Background
Collagenous colitis (CC) is a microscopic colitis characterized by watery diarrhea without bloody stool [1]. CC often occurs in middle-aged females. Smoking and the use of medication of proton pump inhibitors (PPI) and nonsteroidal anti-inflammatory drugs (NSAIDs) are known risk factors [2]. The main treatment for CC is the discontinuing of medication and smoking cessation. Medication therapies such as glucocorticoids, budesonide and prednisone are added to the active state of the disease [3]. Very few patients are refractory to drug treatment and require surgical treatment [4].
Herein, we report the case of a 58-year-old female who underwent emergency surgery for colonic perforation due to CC.

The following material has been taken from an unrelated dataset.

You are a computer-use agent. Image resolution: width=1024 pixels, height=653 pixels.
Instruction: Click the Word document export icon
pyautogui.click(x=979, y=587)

Case Presentation: A 58-year-old female, complaining of constant abdominal pain presented to the hospital. There were no symptoms of diarrhea. Her past medical history was hypertension, insomnia, constipation, and a 38-year smoking history. Her medications at presentation were lansoprazole, irbesartan, amlodipine besilate, and etizolam. She has been on these medication for several year. As computed tomography (CT) detected colon perforation, she was transferred to our hospital for surgery and intensive care. Her vital signs on arrival were as follows: blood pressure, 114/60 mmHg; pulse rate, 60/min, oxygen saturation, 99% on room air, and body temperature 37.2 degree in Celsius. Physical examination revealed left lower abdominal tenderness and rebound tenderness. The laboratory tests results were as follows: white blood cell counts of 11,500/μL; C-reactive protein, 1.95 mg/dl. An abdominal CT scan showed a thickened descending colon, accompanied by free air (Fig. 1). An emergency laparotomy was performed. The was a few purulent ascites in the abdomen. Although no obvious perforation site was identified, the descending colon was thickened and suspected to be the cause of perforation. Thus, partial colon resection and covering -ileostomy were performed. The anastomosis was performed by functional end-to-end anastomosis. Three 19Fr drains were placed in the abdomen, and the operation was completed. Macroscopic examination of the resected colon revealed a longitudinal ulcer and no diverticulum (Fig. 2). The length of ulcer was 7.5 centimeters. Histopathological examination revealed a colonic subepithelial collagen band in the superficial epithelium on hematoxylin and eosin (HE) staining, which showed an edematous appearance of the submucosa and a generalized neutrophilic infiltrate, and CC was diagnosed (Fig. 3). Antibiotic therapy was continued for five postoperatively. Drains were removed on postoperative day 5. The patient was discharged without complications on postoperative day 9. There was no diverticulum or inflammatory bowel disease on histopathological examination. PPI therapy was thought cause of CC, and lansoprazole was changed to famotidine. After discharge from the hospital, she had no recurrence of abdominal pain of new-onset watery diarrhea. Ileostomy closure was performed 3 months after discharge.